As you remember from my previous posts, there is a federal law that forgives debt in a situation of a principal reduction or short sale.
Some background: Typically a short sale occurs when the property is no longer worth the amount that the lender is suing you in foreclosure for. (ie you are being sued for $300,000 and your home is only currently worth $150,000). In this case, you wish to sell the property and think you can do so for around $150,000. You, or your lawyer, will be asking the bank for forgiveness off the debt above the $150,000 in our example, thus releasing you from any money liability to your lender and “walking away clean.”

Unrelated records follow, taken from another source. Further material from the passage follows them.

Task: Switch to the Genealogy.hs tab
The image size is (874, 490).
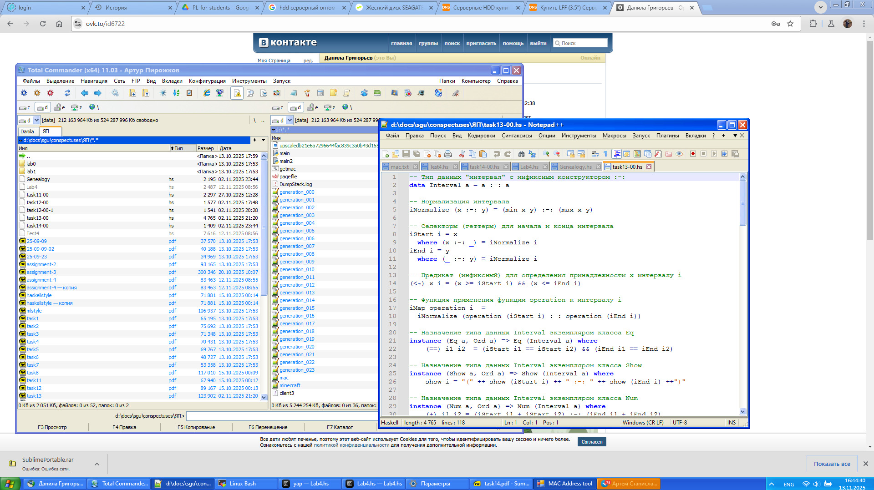Action: [575, 167]
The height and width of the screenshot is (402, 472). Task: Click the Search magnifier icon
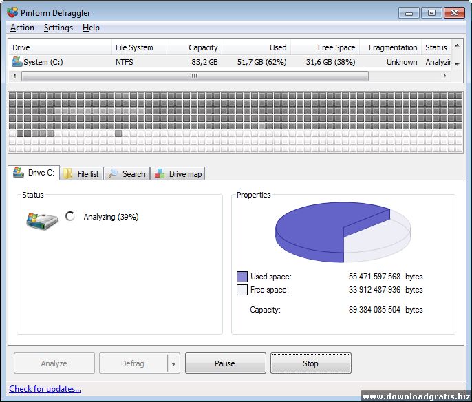pos(113,174)
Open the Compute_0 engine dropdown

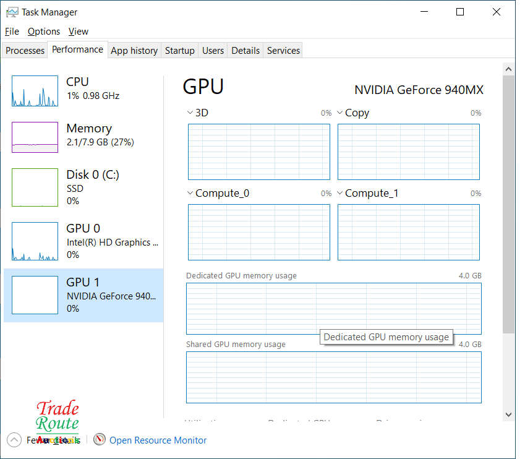point(190,193)
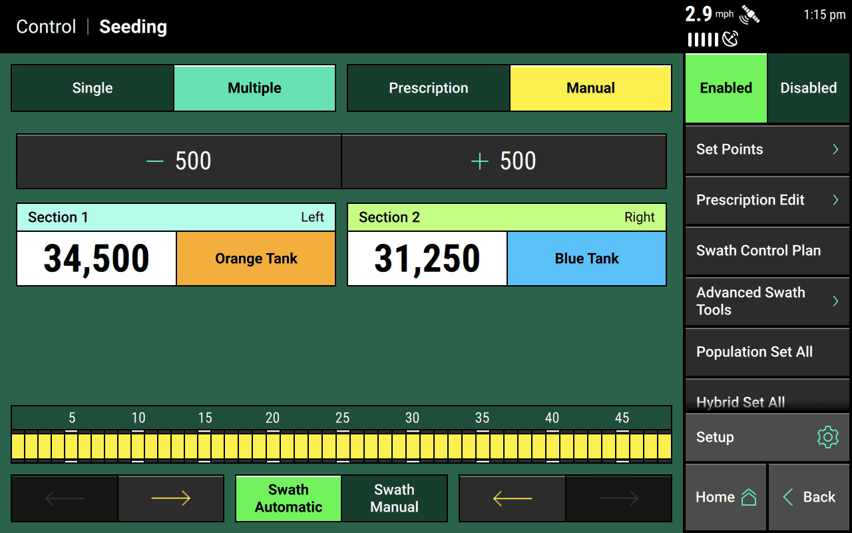Click the yellow left arrow on right swath control
Image resolution: width=852 pixels, height=533 pixels.
coord(513,498)
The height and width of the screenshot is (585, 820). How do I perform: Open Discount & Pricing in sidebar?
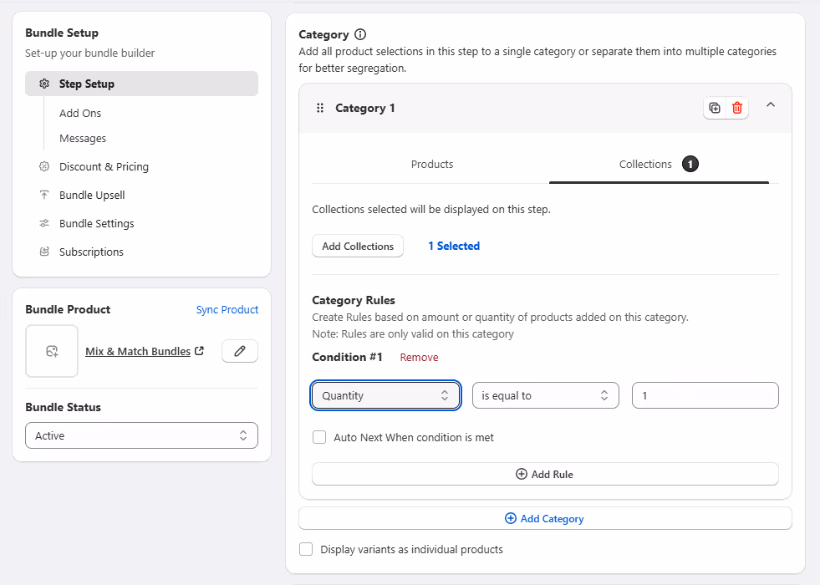[104, 166]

But there is an issue with this. What happens to that forgiveness in terms of your taxes? Usually, forgiveness of any type of debt is considered income to you, and thus taxable. In our example above, the homeowner would be liable for taxes on $150,000 in extra income. This means if you make a yearly salary of $50,000, next year you would be taxed on $200,000 in total income, and at a much higher tax bracket.
The Mortgage Forgiveness Debt Relief Act of 2007 was made to address this issue Act stated that in the case of debt forgiveness for a primary residence, this income would NOT be taxable. thus, in our example above, the $150,000 would to be taxable and would vanish “into thin air.”
The same applies if you got a reduction of principal in your loan modification. The amount of principal reduced would vanish and not be taxable. If the Act is not extended, this would be additional income to you in that year and drive you into a much higher tax bracket.
There has been little to no mention of this Act to date, which is set to expire December 31, 2013. In the wake of a near-collapse of the economy, the debt ceiling, government worker furloughs and other crises. I do not see this Act being renewed again. There has been no talk in the news or coming out of the capital on this issue, despite the Act expiring in 58 days.